The entrance to the Cave of the Crystal Sepulchre. Image by: Belize Tourism Board
CAVE OF THE CRYSTAL SEPULCHRE
This is a fascinating five-kilometre-long underground river and cave system where the Mayans performed ritual sacrifice around 700 to 900 AD. They believed that caves were the portal to the underworld and therefore a direct line to the gods, so that’s where they went to make offerings: bloodletting, the severing of limbs or digits and, when times were really rough, death. We entered through a small opening deep in the jungle and then waded through waist-high water, our headlamps spotlighting the stunning rock formations surrounding us. (Very Indiana Jones.) After about an hour, we reached “the Cathedral,” a surreal cavernous space that reminded me of Fraggle Rock (minus the singing puppets). Enormous stalactites and stalagmites cast eerie shadows on the walls while we took in the in-situ remnants of its dark past: hundreds of Mayan pots, the phalangeal bones of severed fingers and the calcified skeletons of 14 victims, including the “Crystal Maiden,” whose bones sparkle from centuries of calcite buildup.

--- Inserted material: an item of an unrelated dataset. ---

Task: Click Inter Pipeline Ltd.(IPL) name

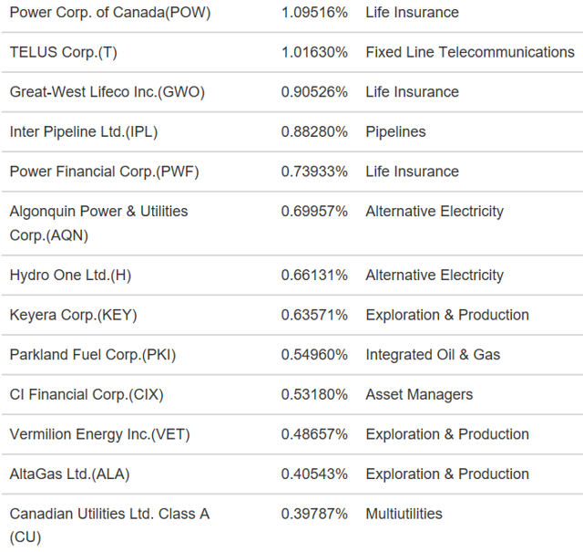Action: (x=84, y=132)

The practicals: While you only spend about three hours in the cave, a visit here takes the better part of a day – it’s about an hour’s bumpy drive in (the tour operator will pick you up) and a 45-minute walk to the cave opening.
Ruins at the Mayan city of Xunantunich. Image by: Belize Tourism Board
Once we had learned how to pronounce the name of this Mayan city (shoo-nahn-too-nitch), we gave our calves a workout and scaled two of its major temples for vertiginous views and the de rigueur feet-hanging-over-the-edge photo op. Further ruins are still being unearthed at the site; in fact, archaeologists discovered the tomb of a high-ranking individual last summer. Around 10,000 people lived in Xunantunich at the height of its power, but it was abandoned by around 1000 AD. Today its buildings carry the echoes of Mayan life, but howler monkeys, iguanas, tarantulas and other wildlife have since moved in.

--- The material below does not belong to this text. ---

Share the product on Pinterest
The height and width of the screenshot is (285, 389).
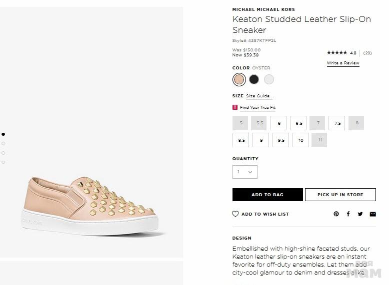(x=336, y=214)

The practicals: This is one of the smaller Mayan sites, so you can cover it in a couple of hours. You don’t need a guide (especially if you rent your own wheels), but it does add to the experience, and you can book one through the hotel.
The author zip-lining in the Bocawina rainforest. Image by: Sunitha Shivakumar
BOCAWINA RAINFOREST ADVENTURES
“Not that many people die doing this,” joked our guide Wilson as he attached my harness to the zip line. His nonchalance actually did calm my nerves, and after one turn flying through the canopy 50 metres off the ground, I was hooked. We followed this adrenalin high with another: rappelling down a 35-metre-high waterfall. Looking up at the crashing water was one of the best views of the whole trip.

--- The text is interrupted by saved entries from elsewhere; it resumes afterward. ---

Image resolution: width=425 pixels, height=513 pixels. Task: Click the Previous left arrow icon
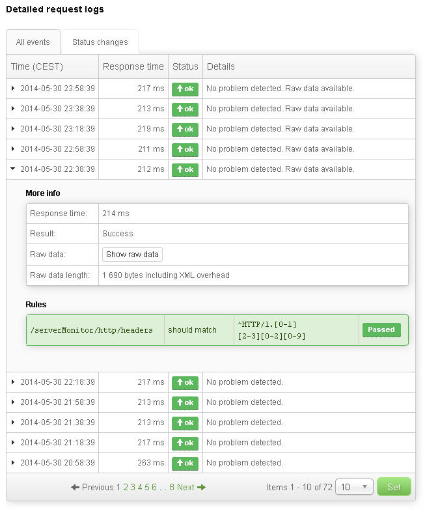click(x=75, y=487)
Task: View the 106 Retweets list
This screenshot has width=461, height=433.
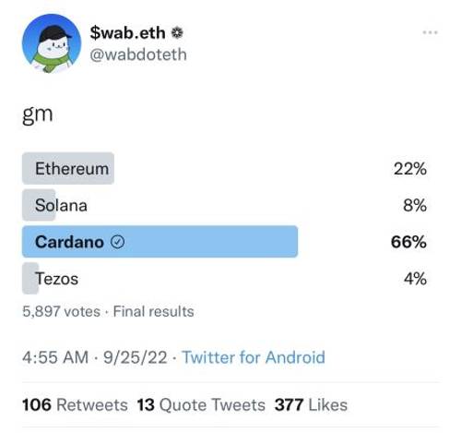Action: pyautogui.click(x=75, y=404)
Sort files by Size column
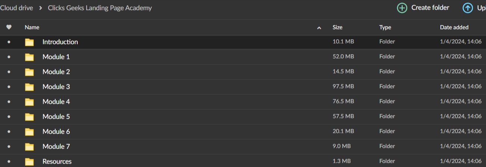Image resolution: width=486 pixels, height=167 pixels. pos(337,27)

The practicals: This day trip is an hour’s drive from Turtle Inn, and transfers are included in the tour price.
A white sand beach in Placencia. Image by: the Family Coppola
THE BEACH AT TURTLE INN
Placencia is known for having the best beaches in the country: white sand, the calm turquoise sea and enough palm trees to hang the odd hammock. Our first day here was a super-chill cycle of reading on chaise longues, swimming in the bathwater-warm sea and refuelling at the Laughing Fish beach bar. A wobbly attempt at stand-up paddleboarding was the extent of the day’s exertions.
The practicals: The resort also has sailboats, snorkel gear, kayaks and water bicycles, and helpful beach staff are on hand to get you started. Scuba diving is also on offer, and you can do your training there if you aren’t already certified.